I tak lepszy pomysł jak „wieża widokowa” wc które „nie działa” czy piec chlebowy.
Albo terznia.
Nie wiem, czy jest potrzeba tworzenia nowego PSZOK, ale patrząc na obecny jest potrzeba zorganizowania tego w nowoczesny sposób. Żadna koncepcja nie wypali, jeśli będzie źle zarządzana, a to chyba największy problem obecnego PSZOKu. To trochę słabe, że miejska spółka nie potrafi dobrze zorganizować obsługi placu, na który mieszkańcy przywożą śmieci…
Nawet najwięcej wydanych gminnych pieniędzy nie zastąpi rzetelnych ludzi, którzy będą tym zarządzać. A tych ze świecą tu szukać.
Na odpadach robi się najlepsze wały, po to im to potrzebne.
Czy w ostatnim czasie nie było przypadkiem dyskusji o konieczności urynkowienia ZUKu i PUKu?
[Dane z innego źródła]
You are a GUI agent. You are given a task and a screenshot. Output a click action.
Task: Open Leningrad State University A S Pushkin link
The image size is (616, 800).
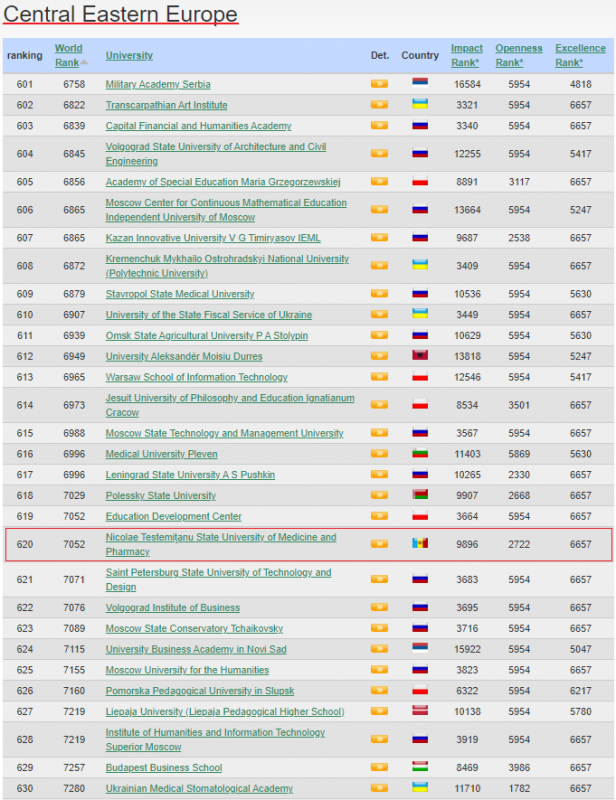click(x=190, y=475)
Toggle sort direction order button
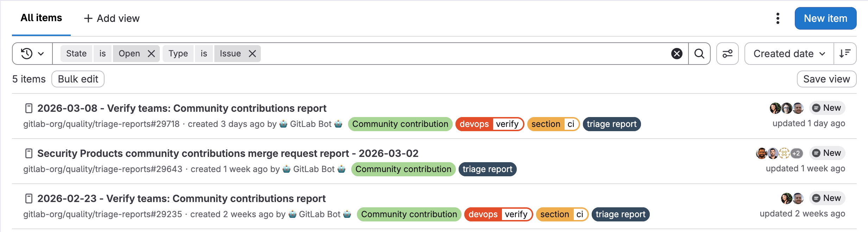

Czy inwestycje spółki nie powinny być finansowane ze środków własnych spółki? Znowu gmina ma dokładać pieniądze mieszkańców do grajdołka zarządzanego przez Panią Prezes Kujawska? Czy to nie zarząd spółki, a nie Burmistrz powinien zajmować się takimi inwestycjami? Po co w takiej sytuacji gminie spółka generująca koszty i nie potrafiąca zrobić nic bez środków gminnych? Zarząd zwolnić, niezbędnych pracowników zatrudnić w UM i efekt będzie podobny, tylko za mniejsze pieniądze.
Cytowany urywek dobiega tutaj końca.